* EXTRACT:
+++
There’s an ongoing joke at our house about folding laundry. Whenever my husband and I are gathered around our folding table, the kitchen island, working our way through the week’s worth of damage, he compliments me. “You’re just so much better at folding laundry than I am.”

It’s entirely true — I can fold laundry like nobody’s business. The fact he needs to point it out each time, I believe, comes from his deep desire for me to just complete the task on my own. So I chuckle and point out his stacks of T-shirts and jeans are just as wearable as what I produced. He shrugs and I suggest I can teach him my ways, an offer that goes ignored until we’re situated around a mound of laundry again.

When Christmastime rolls around, we have a similar conversation about wrapping presents. You guessed it, I’m just so much better at wrapping presents than him. And again it’s entirely true — I can wrap presents like nobody’s business.

As much as I try to stay on top of folding laundry, oftentimes wrapping presents is something that’s delayed well into the final days before Christmas. This year, with a new shopping strategy in place, I decided to stay on top of wrapping to avoid the dreaded wrapping fatigue that can easily overtake your Christmas Eve if you let it.

Much of my wrapping skill comes from watching the wrappers who came before, my grandmother and my mother, and learning their techniques. While the gift bag trend became popular, both women balked, instead choosing a variety of heavy-weight gift wraps with which to create the perfect presents.

I learned early on having an arsenal of supplies is important. My inventory of wrapping paper includes weddings, baby showers, birthdays of all types and my largest supply, Christmas paper. In addition to quality paper (the cheap stuff is just that, cheap and easily ripped) and boxes, a stock of satin finish gift wrap tape and the all-important wrapping paper cutter are musts.

While I can wrap a mean present, perfect corners and flawless seams, my shortcomings include ribbons, bows and gift tags. I just buy a giant bag of the stick-on variety and roll with it, while not sacrificing color coordination or style.

So I’m as particular with my gift wrapping as I am my laundry folding. Because I’ve never been able to enlist the help of my husband or kids, I was somewhat hesitant when my son offered his assistance this year. I was “so good at wrapping presents” he wanted to learn, he said.

I was suspicious — this kid was surely wanting an in for present snooping. But to my surprise, he really wanted to know how it was done and took a particular interest in running the wrapping paper cutter across the width of the roll and using lots of tape. After a few packages, he seemed to have the steps down, and it was honestly nice to have an assistant.

Later in the week, a package for his sister arrived and I figured I would leave the box and supplies for his first solo wrapping attempt to be completed after school. When I returned home from work the package was completed nearly to my standards, with just the minor rookie mistake of wrapping too loosely.

With another gift under the tree and ready for Christmas morning, I took a stab at engaging my son’s help with the art of folding laundry. That offer was met with a firm “no.” At least it’s nice to have a little help around the holidays.
+++
* ITEMS:
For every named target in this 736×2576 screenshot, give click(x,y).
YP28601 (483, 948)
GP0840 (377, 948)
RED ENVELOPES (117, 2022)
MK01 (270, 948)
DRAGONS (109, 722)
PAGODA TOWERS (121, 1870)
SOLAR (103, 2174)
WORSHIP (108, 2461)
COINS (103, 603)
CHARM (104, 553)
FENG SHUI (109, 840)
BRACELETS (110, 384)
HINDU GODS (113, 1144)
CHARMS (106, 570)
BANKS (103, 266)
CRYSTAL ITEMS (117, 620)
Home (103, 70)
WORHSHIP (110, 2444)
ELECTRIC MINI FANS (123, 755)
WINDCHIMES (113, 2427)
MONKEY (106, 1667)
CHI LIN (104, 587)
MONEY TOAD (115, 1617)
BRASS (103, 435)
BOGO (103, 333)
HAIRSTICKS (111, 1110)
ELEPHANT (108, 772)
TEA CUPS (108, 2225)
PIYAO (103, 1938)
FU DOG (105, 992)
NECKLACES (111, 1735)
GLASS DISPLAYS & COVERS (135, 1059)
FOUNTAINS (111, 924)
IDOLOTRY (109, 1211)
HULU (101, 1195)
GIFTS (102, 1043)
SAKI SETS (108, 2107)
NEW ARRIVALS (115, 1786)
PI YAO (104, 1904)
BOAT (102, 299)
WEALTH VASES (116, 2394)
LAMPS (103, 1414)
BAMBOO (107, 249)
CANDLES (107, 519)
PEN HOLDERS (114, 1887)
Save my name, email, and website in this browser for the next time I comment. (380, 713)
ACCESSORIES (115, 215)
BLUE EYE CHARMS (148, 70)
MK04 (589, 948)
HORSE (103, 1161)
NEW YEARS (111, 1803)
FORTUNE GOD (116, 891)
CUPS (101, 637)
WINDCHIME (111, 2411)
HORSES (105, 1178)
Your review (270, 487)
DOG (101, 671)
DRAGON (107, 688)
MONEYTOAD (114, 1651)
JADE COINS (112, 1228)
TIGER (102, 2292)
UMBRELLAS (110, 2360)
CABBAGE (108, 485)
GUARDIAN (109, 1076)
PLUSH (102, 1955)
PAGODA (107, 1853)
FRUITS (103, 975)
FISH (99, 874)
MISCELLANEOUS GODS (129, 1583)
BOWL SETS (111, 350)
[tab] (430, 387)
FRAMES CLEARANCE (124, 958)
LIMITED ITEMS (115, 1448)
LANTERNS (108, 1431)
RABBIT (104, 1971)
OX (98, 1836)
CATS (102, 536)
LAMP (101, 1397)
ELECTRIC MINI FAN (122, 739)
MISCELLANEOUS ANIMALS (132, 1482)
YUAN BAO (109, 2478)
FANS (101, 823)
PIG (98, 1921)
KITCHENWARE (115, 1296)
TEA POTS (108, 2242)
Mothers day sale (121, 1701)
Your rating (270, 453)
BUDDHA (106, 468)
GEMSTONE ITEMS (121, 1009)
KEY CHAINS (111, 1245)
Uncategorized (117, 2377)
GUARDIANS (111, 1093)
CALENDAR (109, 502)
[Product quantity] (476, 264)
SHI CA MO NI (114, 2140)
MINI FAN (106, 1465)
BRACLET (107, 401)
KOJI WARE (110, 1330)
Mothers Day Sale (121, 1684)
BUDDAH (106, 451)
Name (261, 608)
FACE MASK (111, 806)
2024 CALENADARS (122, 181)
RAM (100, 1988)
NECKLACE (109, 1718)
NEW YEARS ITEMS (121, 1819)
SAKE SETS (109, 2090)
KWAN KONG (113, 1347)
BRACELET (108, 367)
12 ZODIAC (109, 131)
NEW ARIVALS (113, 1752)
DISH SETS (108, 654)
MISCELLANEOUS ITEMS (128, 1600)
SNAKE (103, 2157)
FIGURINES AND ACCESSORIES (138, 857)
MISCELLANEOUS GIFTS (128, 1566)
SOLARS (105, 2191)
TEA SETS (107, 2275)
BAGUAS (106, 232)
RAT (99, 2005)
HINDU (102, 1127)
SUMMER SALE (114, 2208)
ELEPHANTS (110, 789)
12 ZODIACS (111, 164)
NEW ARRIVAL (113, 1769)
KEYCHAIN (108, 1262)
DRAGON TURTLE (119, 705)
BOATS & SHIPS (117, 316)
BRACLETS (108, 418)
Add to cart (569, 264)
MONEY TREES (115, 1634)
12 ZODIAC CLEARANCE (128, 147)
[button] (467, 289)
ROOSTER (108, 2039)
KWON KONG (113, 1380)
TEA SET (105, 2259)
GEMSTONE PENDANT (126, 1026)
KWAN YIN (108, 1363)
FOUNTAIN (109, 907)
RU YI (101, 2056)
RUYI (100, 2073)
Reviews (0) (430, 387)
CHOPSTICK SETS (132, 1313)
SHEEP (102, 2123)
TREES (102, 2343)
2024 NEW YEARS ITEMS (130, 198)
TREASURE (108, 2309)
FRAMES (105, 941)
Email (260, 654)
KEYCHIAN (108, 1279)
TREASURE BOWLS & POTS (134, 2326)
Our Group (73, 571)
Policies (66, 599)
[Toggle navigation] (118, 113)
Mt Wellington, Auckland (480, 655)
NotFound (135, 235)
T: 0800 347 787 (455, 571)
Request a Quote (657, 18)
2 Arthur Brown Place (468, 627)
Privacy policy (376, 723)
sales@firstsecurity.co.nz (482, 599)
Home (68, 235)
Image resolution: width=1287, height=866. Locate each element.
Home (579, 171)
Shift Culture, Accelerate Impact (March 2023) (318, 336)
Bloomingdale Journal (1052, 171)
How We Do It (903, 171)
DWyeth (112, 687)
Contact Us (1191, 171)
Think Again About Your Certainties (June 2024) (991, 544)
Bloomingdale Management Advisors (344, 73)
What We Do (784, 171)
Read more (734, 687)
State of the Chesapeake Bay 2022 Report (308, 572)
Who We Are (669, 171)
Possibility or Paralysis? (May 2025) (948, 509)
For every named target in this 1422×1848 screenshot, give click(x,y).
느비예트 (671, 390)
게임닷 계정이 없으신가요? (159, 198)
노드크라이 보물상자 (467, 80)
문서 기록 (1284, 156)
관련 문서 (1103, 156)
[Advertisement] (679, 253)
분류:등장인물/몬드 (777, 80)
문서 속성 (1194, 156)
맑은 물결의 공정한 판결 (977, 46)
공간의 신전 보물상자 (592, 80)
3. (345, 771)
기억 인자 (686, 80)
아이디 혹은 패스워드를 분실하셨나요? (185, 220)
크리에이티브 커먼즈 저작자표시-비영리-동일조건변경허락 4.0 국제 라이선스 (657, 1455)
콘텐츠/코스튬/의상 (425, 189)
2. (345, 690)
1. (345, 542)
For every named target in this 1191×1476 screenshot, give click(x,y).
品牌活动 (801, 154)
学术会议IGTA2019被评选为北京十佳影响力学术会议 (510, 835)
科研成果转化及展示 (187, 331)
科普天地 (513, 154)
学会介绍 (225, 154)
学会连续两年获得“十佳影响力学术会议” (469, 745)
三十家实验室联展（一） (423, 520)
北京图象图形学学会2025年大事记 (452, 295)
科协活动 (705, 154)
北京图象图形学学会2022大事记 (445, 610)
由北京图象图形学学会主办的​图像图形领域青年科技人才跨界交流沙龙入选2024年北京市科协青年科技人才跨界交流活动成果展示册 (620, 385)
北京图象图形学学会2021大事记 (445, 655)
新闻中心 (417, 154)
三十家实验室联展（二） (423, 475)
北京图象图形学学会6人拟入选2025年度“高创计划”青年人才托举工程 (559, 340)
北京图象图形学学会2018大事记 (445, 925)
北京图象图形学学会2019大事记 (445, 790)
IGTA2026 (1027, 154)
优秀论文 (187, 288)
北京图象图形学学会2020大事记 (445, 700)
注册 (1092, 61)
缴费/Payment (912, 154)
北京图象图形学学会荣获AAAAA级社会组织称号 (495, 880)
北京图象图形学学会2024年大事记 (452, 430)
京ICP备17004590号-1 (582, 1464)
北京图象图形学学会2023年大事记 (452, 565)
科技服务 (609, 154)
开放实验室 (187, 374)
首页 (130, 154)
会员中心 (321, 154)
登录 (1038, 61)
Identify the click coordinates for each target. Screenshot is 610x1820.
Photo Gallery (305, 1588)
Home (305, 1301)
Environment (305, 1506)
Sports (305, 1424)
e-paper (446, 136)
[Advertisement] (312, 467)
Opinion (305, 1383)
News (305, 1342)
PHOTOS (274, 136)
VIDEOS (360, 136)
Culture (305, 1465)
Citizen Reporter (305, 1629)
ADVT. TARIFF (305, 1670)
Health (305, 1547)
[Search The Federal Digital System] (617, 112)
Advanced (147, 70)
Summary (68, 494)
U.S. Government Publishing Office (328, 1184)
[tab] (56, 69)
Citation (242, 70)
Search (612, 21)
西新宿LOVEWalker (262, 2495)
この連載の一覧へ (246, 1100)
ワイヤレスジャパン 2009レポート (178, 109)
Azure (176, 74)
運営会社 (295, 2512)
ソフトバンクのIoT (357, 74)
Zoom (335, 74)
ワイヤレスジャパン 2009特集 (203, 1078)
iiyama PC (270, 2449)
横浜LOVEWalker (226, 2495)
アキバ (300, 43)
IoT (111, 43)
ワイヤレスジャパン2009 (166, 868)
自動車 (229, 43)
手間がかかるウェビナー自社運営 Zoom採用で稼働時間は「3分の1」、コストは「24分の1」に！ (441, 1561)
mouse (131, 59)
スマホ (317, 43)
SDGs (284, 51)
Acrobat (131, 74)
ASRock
+++
* AIM A:
In two sentences, summarize the essay about folding laundry and wrapping presents.
* AIM B:
Transcribe the part of the essay that opens with the words containing "Later in the" and closes with "wrapping too loosely.".
* AIM C:
In the essay about wrapping presents, what does the writer name as their wrapping shortcomings?

* CORRECT OUTPUT A:
The writer is better than their husband at folding laundry and wrapping presents, and this year decided to stay on top of wrapping. When their son unexpectedly asked to learn, he picked up the steps and wrapped a package for his sister nearly to the writer's standards, but he firmly refused an offer to learn to fold laundry.

* CORRECT OUTPUT B:
Later in the week, a package for his sister arrived and I figured I would leave the box and supplies for his first solo wrapping attempt to be completed after school. When I returned home from work the package was completed nearly to my standards, with just the minor rookie mistake of wrapping too loosely.

* CORRECT OUTPUT C:
Ribbons, bows and gift tags.